Rice porridge / pancakes
Now you’ve got your rice milk you can basically make any recipe with milk in it. This week I had oatmeal rice porridge for breakfast every day and on Tuesday and Friday I baked myself some pancakes for lunch and dinner, without eggs.  

Rice Porridge
Simply put about 6 table spoons of oat meal in a pan and mix it with a little bit of cold water. Then add rice milk to taste (I use about 1 cup) and put the pan on a low heat. Boil the mixture for about 4 minutes. If you want you can add some raisins, apple cubes, sliced banana, cinnamon, ginger powder, sugar and/or honey. Once cooked, let the porridge cool down for a couple of minutes. If the porridge is too thick to your taste you can also add some more water or rice milk.

Rice pancakes
For 4 pancakes one takes 1 cup of flour, 1 cup of water and 1 cup of ‘milky’ rice milk. Whisk the ingredient together until you’ve got a smooth batter. Add a pinch of salt and some sunflower oil (or in my case olive oil), whisk the mixture again and your batter is done!

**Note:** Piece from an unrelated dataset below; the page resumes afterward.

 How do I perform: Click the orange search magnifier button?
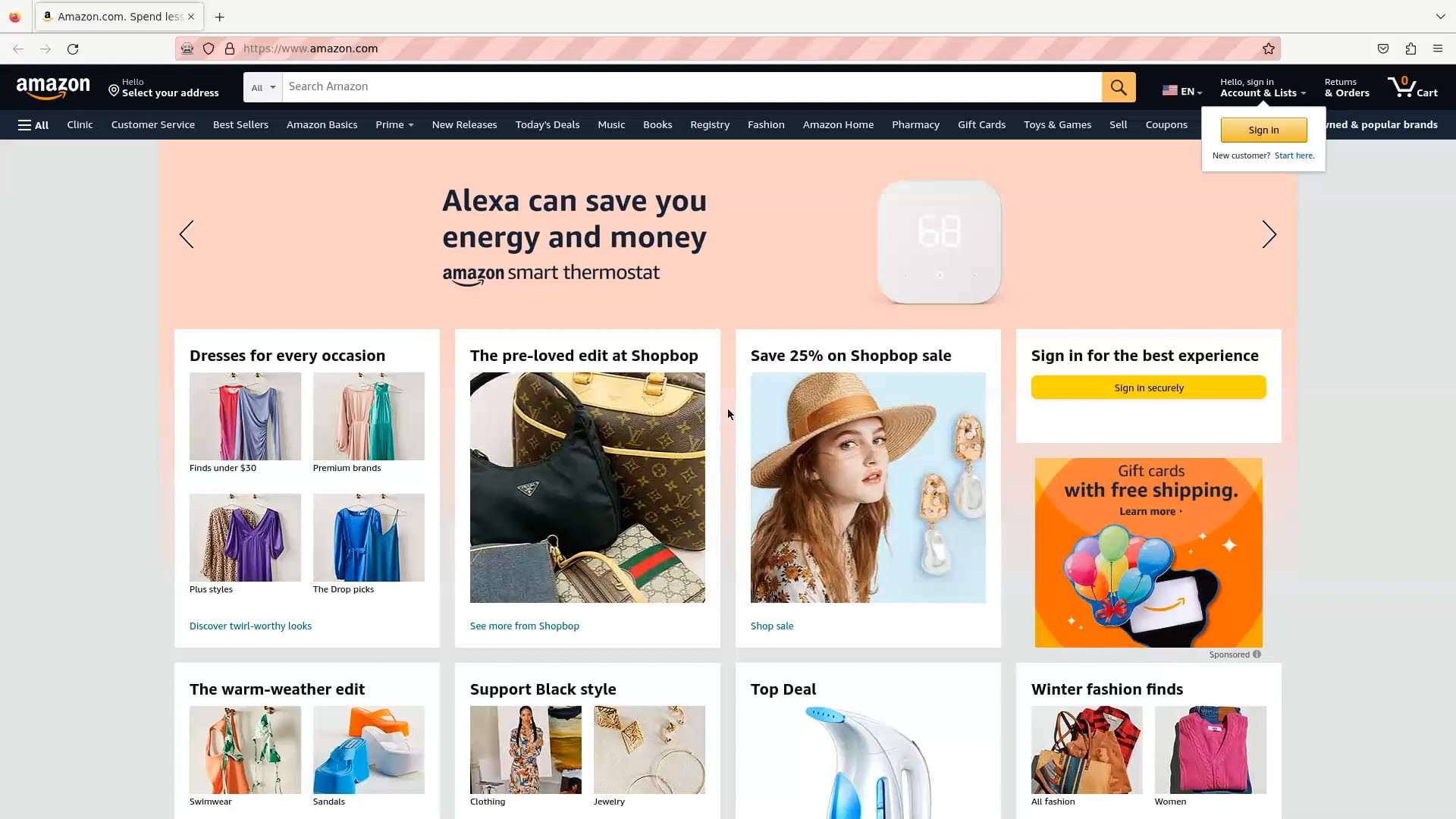coord(1119,87)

In order to bake the rice milk pancakes you have to be a little bit more patient, since the lack of eggs might make the pancakes less ‘solid’. Therefore before turning the pancake, really ensure the batter isn’t runny anymore. I personally prefer to wait until one side is already quite coloured. Once thoroughly baked on both sides, put the pancake on a plate, grab some syrup, honey or sugar and.. enjoy!      

And there is more...
Next to being very versatile, tasty and easy to make... rice is also very nutritious. Quite important in general.. but especially during my Live Below the Line week. Furthermore, rice is low in saturated fat, very low in cholesterol and sodium, a good source of selenium and a very good source of manganese. Just so you know!

And there is even more...!
Besides eating rice, you can also use the grains in a more creative way. In the World School Bank I found an example of how to use uncooked rice to create colourful paintings with children. Here you can also find a great idea to use pasta (or noodles) to make necklaces. Interesting!